これまでも酪農業の倒産が相次ぎ、たびたび国産生乳不足に伴うバター不足などが発生した。政府が補助金対策などを打ち出し、生乳増産を要請するなどしたが、コロナ禍により一転して給食での牛乳の消費量が急減し、逆に生乳が余るようになった上、飼料の価格が高騰するなど、悪循環が続いていた。
そのような中で、帝国データバンクの調べでは、2025年上半期の酪農家の倒産が4年ぶりにゼロとなっており、通年でも過去最少になる可能性もあるとされている。
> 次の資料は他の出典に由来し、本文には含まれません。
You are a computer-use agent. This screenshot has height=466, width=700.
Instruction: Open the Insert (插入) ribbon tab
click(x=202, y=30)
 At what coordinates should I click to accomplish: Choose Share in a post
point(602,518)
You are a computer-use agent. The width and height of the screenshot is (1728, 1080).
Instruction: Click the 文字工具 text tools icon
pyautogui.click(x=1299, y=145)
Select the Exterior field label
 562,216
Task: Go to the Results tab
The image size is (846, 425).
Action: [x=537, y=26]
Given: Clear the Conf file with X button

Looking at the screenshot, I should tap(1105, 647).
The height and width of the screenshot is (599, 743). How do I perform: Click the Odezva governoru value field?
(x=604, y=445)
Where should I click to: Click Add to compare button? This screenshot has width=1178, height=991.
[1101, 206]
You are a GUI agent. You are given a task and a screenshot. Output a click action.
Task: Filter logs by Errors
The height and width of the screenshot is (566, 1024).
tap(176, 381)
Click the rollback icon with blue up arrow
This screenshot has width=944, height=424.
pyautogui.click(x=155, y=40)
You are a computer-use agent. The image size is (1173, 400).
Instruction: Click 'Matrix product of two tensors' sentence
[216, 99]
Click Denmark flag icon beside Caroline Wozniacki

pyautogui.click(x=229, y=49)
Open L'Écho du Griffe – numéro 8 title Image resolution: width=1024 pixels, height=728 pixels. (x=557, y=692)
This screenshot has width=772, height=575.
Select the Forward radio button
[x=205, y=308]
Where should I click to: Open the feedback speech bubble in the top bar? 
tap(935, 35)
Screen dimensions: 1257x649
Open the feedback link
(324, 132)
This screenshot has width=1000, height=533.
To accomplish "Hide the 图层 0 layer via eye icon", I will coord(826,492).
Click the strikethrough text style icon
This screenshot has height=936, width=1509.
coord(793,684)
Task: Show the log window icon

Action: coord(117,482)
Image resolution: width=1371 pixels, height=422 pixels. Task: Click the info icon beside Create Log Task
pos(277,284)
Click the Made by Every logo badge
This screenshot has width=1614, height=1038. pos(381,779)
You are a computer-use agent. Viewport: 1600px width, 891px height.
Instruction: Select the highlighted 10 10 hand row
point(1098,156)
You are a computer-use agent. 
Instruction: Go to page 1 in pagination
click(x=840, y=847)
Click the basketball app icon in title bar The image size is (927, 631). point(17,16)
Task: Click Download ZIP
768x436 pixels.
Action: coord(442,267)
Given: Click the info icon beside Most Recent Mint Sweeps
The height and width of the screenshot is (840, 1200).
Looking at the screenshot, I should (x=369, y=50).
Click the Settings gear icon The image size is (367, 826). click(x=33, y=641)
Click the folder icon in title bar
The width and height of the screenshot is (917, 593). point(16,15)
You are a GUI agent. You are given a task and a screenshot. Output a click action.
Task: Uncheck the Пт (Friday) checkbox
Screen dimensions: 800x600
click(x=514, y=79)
これは、2024年の業績において、赤字だった割合が26.3%と、2022年度の54.1%をピークに減少傾向で推移しており、安定した収益確保の目処が立ちつつある酪農事業者が半数を占めていることから、経営が安定しつつあるようだ。

人件費など諸経費の抑制に加え、輸入に頼ってきた粗飼料を自前で調達することによる飼養コストの削減といった、酪農事業者の経営努力が要因として挙げられる。そのほか、2022年11月以降に生乳の買い取り価格が複数回引き上げられたことで、一時の厳しさが緩和されたことも要因だろう。
経営環境が改善したとは言え、不安定な飼料価格に加え、就業者の高齢化・後継者不足の問題、老朽化した設備の更新など、まだまだ課題も多い。食品等流通法が3月に閣議決定したことで、生産コスト増に対応した価格転嫁がしやすくなるが、値上げが消費者に受け入れられるかは不透明であり、値上げは容易ではない。安定した経営と持続的発展をどう両立させていくか、酪農関係者の手腕が問われることになる。